→ DESCRIPTION OF THE TASK
Directions for the data below: repeat exactly the lines from the one with "You are a computer-use" through the one with "The image size is (394, 364).", both included, and omit all pictures.

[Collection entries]

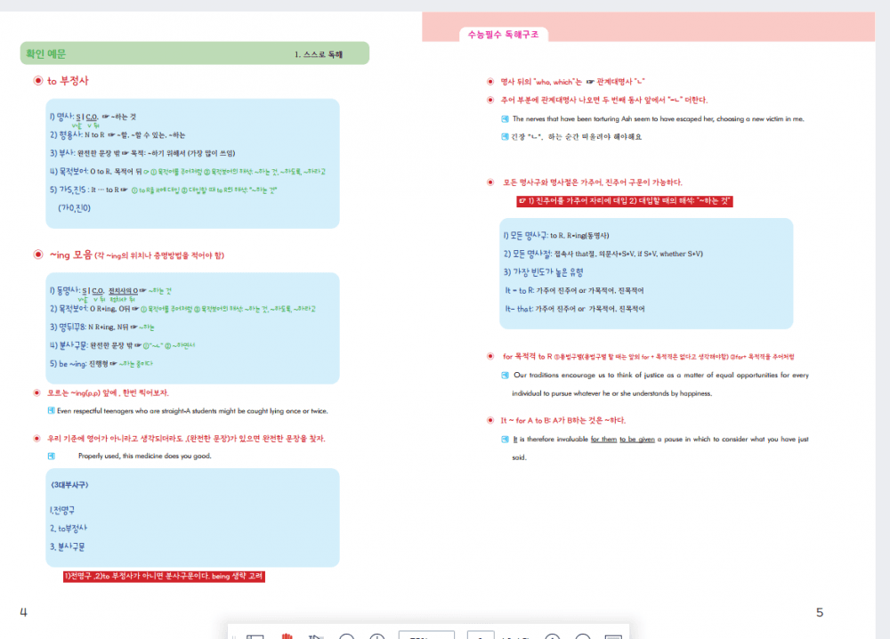The height and width of the screenshot is (639, 890).
Task: Click the green '확인 예문' header bar
Action: tap(194, 53)
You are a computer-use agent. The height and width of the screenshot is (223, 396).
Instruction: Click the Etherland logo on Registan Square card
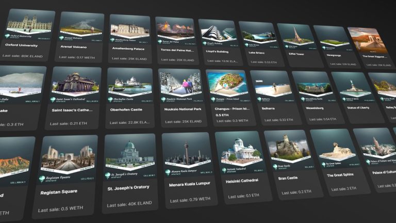point(42,179)
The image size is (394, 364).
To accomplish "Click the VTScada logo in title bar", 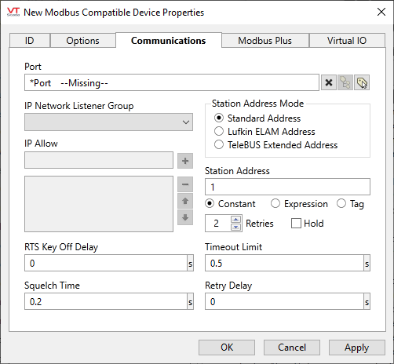I will pyautogui.click(x=13, y=12).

→ SOLUTION
You are a computer-use agent. The height and width of the screenshot is (223, 396).
Instruction: Click the Etherland logo on Registan Square card
point(42,179)
The image size is (394, 364).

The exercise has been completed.